Wenn du vorzeitig den Vertrag beenden willst direkt das Beschwerdemanagement kontaktieren - geht auch über das Kontaktformular muss aber auch klar ersichtlich sein.
Randbemerkung: Es gibt keine telefonischen Kündigungen.
Theorie: Man könnte das ganze auch umgehen wenn es nur noch sechs Monate sind und ggf. ein Wechselangebot eines anderen Anbieters in Anspruch nehmen.
Bis sich ein MA sich die Lage anschauen kann kann es Aufgrund erhöhten Aufkommens mehrere Tage vergehen.
am 16.12.2020 13:42
dann sollte VF mal seine Mitarbeiter schulen, ich habe explizit gefragt, ob er die Kündigung annehmen kann, das wurde bejaht. Er hat mir das Sonderkündigungsrecht bestätigt, das habe ich in die schriftliche Kündigung auch ganz klar geschrieben.

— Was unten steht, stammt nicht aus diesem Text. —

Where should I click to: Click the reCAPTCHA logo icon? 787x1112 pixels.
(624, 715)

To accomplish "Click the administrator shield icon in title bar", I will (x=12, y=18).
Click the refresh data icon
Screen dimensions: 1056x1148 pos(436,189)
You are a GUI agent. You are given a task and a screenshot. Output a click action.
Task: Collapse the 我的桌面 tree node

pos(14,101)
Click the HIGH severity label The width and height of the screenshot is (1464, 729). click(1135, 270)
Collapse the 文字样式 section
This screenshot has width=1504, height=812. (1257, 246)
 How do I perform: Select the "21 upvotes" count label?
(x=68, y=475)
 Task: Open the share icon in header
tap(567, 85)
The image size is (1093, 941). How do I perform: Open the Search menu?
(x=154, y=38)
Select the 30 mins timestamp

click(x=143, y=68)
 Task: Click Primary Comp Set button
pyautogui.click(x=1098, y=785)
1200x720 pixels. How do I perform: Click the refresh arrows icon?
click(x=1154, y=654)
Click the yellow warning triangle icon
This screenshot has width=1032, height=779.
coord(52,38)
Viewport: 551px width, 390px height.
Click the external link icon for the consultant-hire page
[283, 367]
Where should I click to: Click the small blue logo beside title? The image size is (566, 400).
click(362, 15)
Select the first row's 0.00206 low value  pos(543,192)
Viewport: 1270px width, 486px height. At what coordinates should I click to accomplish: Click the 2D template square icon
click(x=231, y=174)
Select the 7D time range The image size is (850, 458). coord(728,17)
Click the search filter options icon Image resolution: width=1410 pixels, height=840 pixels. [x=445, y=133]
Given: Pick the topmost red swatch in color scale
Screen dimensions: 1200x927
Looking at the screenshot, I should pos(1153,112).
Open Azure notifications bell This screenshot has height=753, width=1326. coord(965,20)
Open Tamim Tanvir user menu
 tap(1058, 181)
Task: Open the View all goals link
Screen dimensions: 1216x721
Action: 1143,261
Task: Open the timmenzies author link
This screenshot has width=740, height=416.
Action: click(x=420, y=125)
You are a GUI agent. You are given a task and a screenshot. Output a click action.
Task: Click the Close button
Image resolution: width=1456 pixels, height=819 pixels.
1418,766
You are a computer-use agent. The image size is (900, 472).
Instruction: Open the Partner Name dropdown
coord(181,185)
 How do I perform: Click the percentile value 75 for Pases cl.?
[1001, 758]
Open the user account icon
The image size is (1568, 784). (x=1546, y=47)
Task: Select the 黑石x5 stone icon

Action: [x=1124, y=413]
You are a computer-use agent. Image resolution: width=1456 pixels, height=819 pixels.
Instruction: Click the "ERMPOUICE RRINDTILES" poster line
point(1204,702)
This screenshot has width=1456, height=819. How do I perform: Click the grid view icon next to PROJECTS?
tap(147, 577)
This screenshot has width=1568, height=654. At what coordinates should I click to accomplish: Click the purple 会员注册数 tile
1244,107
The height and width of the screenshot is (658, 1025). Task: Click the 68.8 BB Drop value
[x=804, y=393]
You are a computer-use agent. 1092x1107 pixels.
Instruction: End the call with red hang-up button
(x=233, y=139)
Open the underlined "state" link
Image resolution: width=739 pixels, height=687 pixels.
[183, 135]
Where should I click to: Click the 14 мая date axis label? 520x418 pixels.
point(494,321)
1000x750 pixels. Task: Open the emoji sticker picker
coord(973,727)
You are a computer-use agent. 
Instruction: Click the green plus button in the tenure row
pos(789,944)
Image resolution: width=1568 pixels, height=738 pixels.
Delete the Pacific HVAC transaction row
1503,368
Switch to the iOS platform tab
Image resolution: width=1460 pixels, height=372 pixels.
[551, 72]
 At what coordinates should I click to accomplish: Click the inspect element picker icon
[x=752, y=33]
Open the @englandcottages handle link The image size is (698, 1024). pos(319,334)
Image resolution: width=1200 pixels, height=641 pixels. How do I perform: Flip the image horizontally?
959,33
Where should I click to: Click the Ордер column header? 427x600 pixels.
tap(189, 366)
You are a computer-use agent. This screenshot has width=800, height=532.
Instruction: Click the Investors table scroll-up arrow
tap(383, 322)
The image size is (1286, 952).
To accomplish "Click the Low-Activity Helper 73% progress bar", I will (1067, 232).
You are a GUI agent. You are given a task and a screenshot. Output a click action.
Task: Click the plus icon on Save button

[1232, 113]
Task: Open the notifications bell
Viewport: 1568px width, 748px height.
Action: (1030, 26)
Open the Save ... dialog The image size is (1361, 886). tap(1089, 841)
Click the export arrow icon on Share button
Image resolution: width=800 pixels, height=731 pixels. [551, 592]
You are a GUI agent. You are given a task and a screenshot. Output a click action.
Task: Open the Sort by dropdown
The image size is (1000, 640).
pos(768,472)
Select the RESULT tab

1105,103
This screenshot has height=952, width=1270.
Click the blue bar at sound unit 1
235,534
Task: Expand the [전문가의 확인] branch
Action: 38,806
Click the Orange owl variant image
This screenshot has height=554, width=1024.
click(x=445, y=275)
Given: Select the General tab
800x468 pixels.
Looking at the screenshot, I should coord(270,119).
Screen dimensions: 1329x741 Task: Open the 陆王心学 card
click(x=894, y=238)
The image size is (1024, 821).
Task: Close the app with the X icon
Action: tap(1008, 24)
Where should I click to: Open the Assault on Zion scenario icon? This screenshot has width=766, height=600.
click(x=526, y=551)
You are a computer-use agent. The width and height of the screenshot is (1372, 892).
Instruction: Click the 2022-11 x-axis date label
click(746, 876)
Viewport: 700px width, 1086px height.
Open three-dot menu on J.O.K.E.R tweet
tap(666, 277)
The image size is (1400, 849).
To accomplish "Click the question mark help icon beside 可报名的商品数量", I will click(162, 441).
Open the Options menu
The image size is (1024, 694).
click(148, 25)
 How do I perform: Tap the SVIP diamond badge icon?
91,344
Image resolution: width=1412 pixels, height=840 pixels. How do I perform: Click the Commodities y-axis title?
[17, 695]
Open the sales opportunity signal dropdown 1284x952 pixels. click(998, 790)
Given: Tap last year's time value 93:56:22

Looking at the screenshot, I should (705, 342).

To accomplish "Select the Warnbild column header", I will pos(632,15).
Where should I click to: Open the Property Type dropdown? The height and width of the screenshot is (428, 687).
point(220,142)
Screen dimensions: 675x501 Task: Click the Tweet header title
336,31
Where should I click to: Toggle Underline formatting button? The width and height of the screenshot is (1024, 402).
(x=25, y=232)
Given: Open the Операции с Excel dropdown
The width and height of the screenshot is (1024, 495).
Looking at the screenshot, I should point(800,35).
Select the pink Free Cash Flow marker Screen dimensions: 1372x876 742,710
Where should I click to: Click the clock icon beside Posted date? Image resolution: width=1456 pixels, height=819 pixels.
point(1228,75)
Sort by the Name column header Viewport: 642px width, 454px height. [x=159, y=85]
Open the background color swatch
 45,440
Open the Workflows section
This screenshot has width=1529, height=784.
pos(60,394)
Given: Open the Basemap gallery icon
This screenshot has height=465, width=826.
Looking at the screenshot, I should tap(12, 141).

Die Aussage der Hotline ist, dass das Beschwerdemanagement ausschließlich per Briefpost kontaktiert werden kann. Willkommen im 21. Jahrhundert. Aber da wird mir dann wohl nichts anderes übrigbleiben.
Wie Nachtreten fühlt sich das aber auf jeden Fall an, Probleme werden nicht gelöst, aber mein Geld ist trotzdem sehr willkommen. So behandelt man keine Kunden.